Even though these benchmarks have served to aid cheminformatician and ML scientists in discovering candidate drugs and allowed for better modeling, their bioassays lack the essential information like disease and target relevance. In addition, they generally do not cover a diverse set of diseases with a high number of screening molecules. We believe a reliable and practical ML model can be designed based on a known set of targets for a specific disease, fulfilling the need for a benchmark dataset that provides a comprehensive set of related assays. MolData is one of the most comprehensive disease and target-based benchmarks for democratizing molecular machine learning. It consists of 600 diverse bioassays from PubChem which are curated and clustered into 16 different diseases and 14 unique protein target classes. More than 1.4 million distinct molecules are presented in this benchmark, which consists of more than 170 million molecular screening data points.
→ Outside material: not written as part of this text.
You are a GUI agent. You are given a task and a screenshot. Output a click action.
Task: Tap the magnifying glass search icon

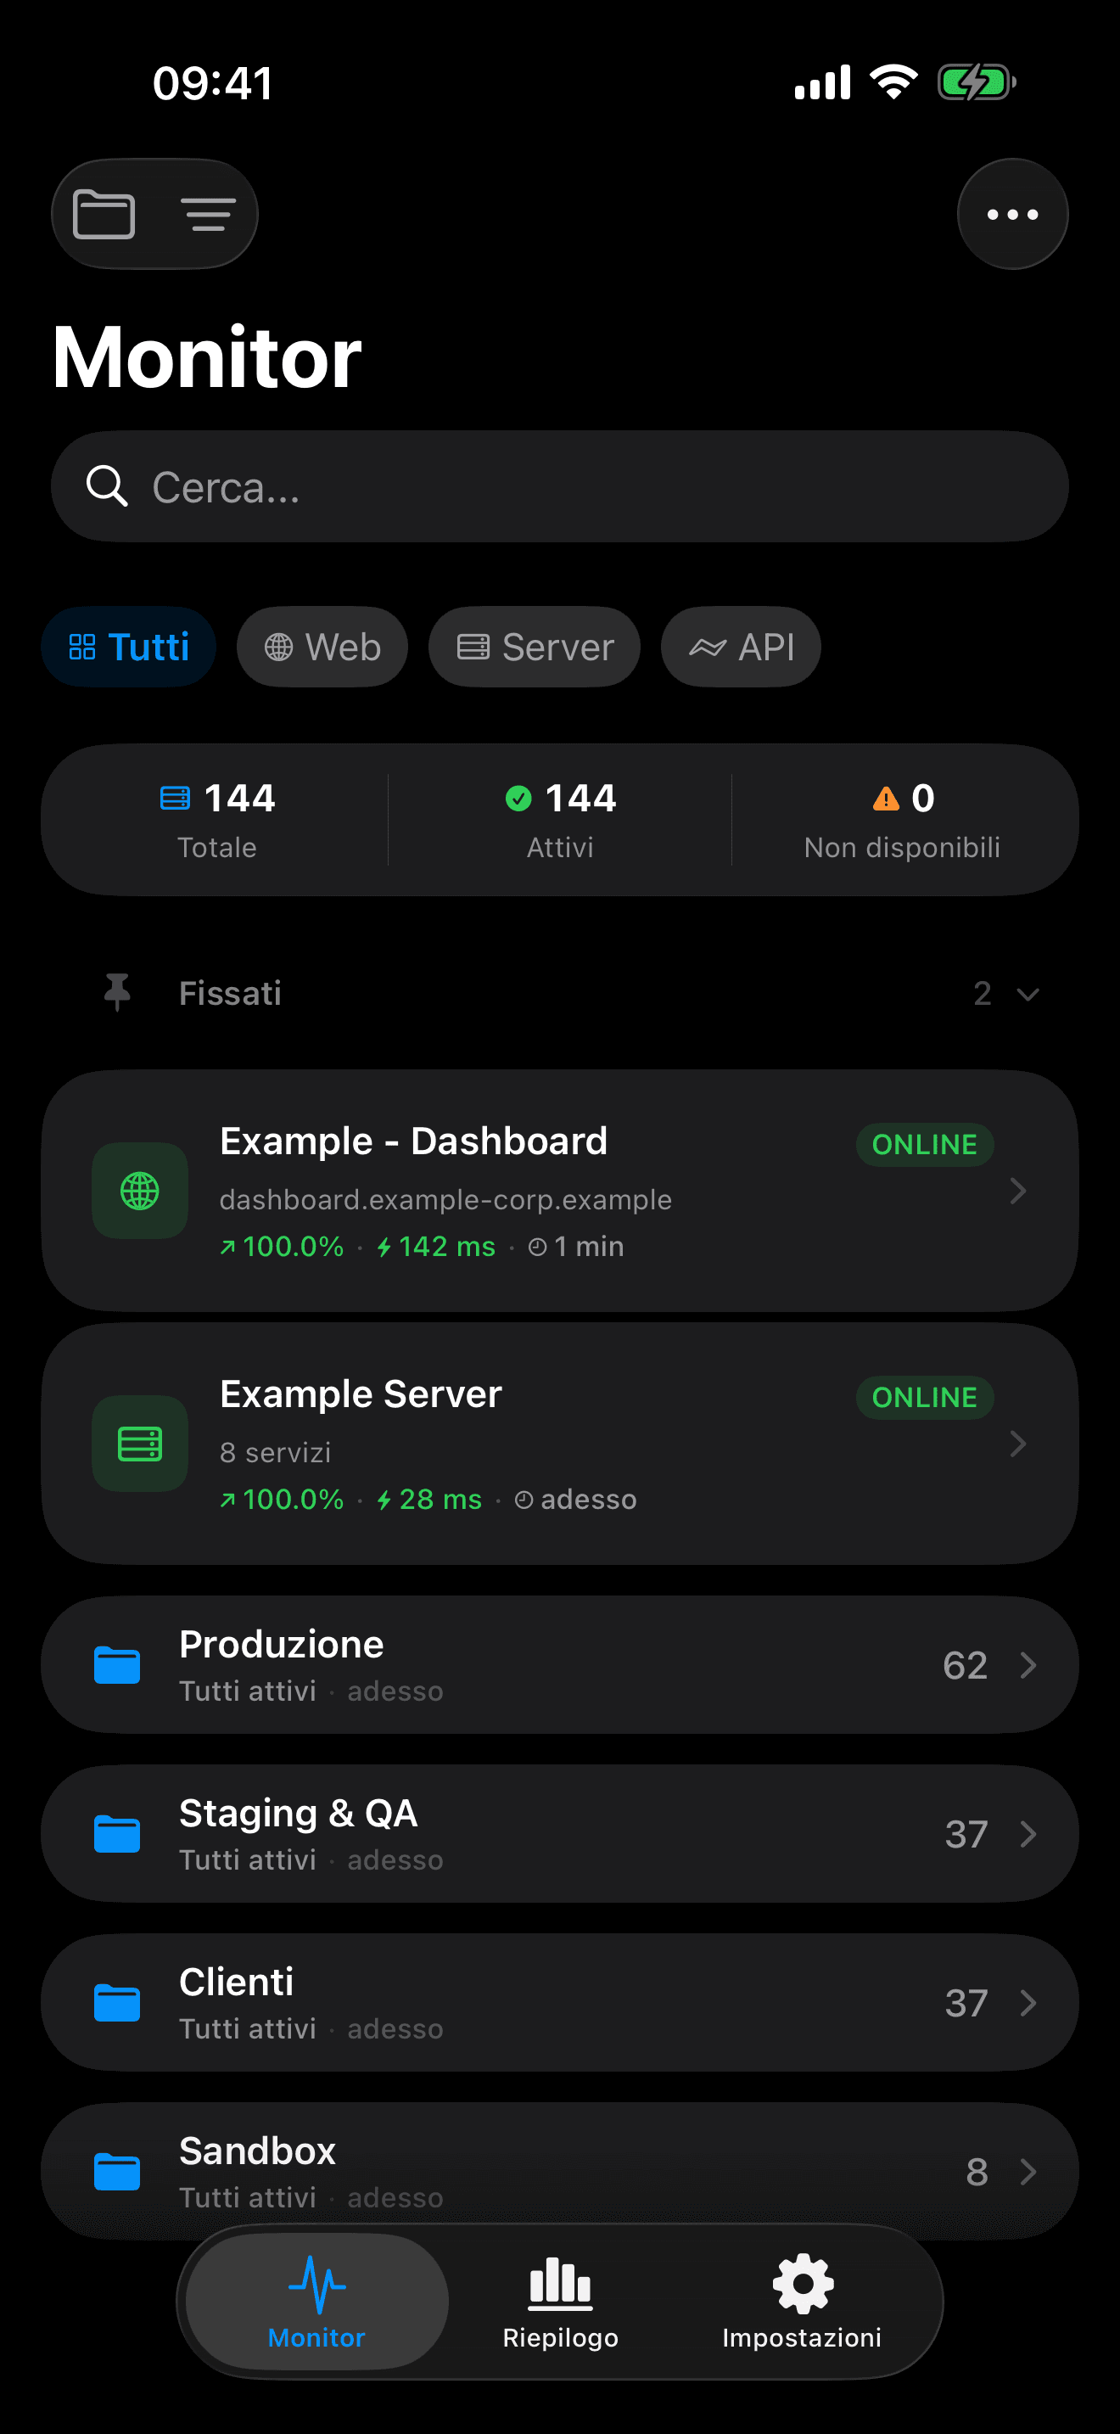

MolData aims to assist in the discovery of better and more diverse candidate drugs via the meaningful aggregation of large datasets. In doing so, it can be one of the main sources for the ML and Data Science community to develop practical molecular machine learning models. To demonstrate the application of MolData, we have run a correlation analysis to investigate drug repurposing, from which we have discovered three sets of bioassays highly correlated in both active and inactive molecules. Lastly, we trained more than 30 different multitask learning-based models, each for a specific disease or target, and one for all bioassays combined. These models can serve as a baseline for the data science community in order to advance molecular machine learning and enable better drug discovery.